**WORK TASK**
Two lines in the listing below mark the span: one contains "Where should I click to: Click the leftmost" and one contains "740x397 pixels.". Reproduce both of them and everything between, exactly.

**INPUT RECORDS**
■ ■ ■ ■ ■ ■ ■

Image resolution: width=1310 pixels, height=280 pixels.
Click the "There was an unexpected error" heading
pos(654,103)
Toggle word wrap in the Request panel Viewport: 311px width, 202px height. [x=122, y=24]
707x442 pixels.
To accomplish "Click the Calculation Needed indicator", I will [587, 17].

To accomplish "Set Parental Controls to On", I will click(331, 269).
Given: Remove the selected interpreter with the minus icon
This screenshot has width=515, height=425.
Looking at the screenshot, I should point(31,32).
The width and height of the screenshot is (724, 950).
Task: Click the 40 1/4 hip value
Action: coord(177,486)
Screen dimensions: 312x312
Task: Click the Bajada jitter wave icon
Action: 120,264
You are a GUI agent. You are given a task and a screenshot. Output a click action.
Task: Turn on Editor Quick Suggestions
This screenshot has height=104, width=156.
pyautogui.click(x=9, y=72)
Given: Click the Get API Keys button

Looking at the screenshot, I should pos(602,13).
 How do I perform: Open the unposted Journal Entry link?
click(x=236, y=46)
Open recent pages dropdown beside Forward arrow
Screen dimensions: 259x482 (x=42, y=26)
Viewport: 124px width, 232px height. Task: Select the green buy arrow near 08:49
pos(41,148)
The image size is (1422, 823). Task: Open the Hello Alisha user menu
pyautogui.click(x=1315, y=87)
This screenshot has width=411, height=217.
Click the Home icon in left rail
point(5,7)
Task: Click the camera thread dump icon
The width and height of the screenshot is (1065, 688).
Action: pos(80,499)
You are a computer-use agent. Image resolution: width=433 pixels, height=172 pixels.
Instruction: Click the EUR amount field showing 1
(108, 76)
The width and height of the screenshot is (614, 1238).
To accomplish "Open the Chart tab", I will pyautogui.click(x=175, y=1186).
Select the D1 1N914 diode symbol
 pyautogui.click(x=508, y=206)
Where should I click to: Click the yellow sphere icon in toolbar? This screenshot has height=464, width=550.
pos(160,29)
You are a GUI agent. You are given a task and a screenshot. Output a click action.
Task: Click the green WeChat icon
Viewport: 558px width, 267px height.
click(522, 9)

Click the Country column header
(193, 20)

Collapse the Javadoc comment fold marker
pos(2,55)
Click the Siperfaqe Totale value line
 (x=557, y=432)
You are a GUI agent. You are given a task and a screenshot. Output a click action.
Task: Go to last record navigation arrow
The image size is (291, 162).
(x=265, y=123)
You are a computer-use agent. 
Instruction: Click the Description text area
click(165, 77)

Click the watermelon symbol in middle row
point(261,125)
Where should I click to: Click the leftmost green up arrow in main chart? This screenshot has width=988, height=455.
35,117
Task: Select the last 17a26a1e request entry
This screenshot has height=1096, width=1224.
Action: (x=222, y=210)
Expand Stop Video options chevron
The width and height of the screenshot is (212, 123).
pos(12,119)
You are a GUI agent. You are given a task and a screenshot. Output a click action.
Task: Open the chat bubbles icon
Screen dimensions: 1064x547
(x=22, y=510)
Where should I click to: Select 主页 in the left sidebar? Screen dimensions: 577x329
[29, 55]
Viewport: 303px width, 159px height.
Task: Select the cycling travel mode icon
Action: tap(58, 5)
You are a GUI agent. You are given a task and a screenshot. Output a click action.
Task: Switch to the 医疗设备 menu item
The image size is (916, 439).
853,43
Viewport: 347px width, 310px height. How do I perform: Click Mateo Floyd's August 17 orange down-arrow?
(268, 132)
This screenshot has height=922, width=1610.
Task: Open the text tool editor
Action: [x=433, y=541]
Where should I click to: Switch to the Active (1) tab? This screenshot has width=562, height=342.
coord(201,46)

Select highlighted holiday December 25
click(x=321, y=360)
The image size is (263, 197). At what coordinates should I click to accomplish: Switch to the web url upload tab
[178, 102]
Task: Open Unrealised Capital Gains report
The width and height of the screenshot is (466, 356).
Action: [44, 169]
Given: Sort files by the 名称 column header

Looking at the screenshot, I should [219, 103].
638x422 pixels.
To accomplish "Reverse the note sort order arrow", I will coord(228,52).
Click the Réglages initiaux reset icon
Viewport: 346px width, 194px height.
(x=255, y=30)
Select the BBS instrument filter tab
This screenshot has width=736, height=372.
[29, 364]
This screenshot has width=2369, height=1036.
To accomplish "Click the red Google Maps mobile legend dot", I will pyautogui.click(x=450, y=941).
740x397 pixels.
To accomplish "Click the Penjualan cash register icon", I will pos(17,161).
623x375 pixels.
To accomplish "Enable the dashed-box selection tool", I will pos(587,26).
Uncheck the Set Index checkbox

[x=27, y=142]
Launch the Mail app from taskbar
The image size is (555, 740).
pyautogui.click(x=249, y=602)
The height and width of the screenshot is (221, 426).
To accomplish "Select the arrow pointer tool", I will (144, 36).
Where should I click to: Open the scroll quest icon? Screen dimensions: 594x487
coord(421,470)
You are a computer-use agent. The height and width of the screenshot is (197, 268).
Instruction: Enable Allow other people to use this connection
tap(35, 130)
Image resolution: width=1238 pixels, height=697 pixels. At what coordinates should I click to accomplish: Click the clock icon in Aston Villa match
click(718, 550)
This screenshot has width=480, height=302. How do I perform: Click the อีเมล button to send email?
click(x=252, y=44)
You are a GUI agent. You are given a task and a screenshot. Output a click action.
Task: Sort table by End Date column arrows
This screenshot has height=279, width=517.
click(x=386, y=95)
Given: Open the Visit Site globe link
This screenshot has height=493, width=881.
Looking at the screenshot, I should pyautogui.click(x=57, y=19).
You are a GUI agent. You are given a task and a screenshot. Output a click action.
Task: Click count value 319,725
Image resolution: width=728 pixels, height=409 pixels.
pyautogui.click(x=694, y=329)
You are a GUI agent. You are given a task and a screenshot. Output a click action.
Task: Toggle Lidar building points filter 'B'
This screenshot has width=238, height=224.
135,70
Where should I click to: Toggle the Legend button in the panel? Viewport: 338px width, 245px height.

■ ■ ■ ■ ■ ■ ■

**EXERCISE SOLUTION**
Where should I click to: Click the leftmost green up arrow in main chart? This screenshot has width=988, height=455.
35,117
Task: Select the last 17a26a1e request entry
This screenshot has height=1096, width=1224.
Action: (x=222, y=210)
Expand Stop Video options chevron
The width and height of the screenshot is (212, 123).
pos(12,119)
You are a GUI agent. You are given a task and a screenshot. Output a click action.
Task: Open the chat bubbles icon
Screen dimensions: 1064x547
(x=22, y=510)
Where should I click to: Select 主页 in the left sidebar? Screen dimensions: 577x329
[29, 55]
Viewport: 303px width, 159px height.
Task: Select the cycling travel mode icon
Action: tap(58, 5)
You are a GUI agent. You are given a task and a screenshot. Output a click action.
Task: Switch to the 医疗设备 menu item
The image size is (916, 439).
853,43
Viewport: 347px width, 310px height. How do I perform: Click Mateo Floyd's August 17 orange down-arrow?
(268, 132)
This screenshot has height=922, width=1610.
Task: Open the text tool editor
Action: [x=433, y=541]
Where should I click to: Switch to the Active (1) tab? This screenshot has width=562, height=342.
coord(201,46)

Select highlighted holiday December 25
click(x=321, y=360)
The image size is (263, 197). At what coordinates should I click to accomplish: Switch to the web url upload tab
[178, 102]
Task: Open Unrealised Capital Gains report
The width and height of the screenshot is (466, 356).
Action: [44, 169]
Given: Sort files by the 名称 column header

Looking at the screenshot, I should [219, 103].
638x422 pixels.
To accomplish "Reverse the note sort order arrow", I will coord(228,52).
Click the Réglages initiaux reset icon
Viewport: 346px width, 194px height.
(x=255, y=30)
Select the BBS instrument filter tab
This screenshot has width=736, height=372.
[29, 364]
This screenshot has width=2369, height=1036.
To accomplish "Click the red Google Maps mobile legend dot", I will pyautogui.click(x=450, y=941).
740x397 pixels.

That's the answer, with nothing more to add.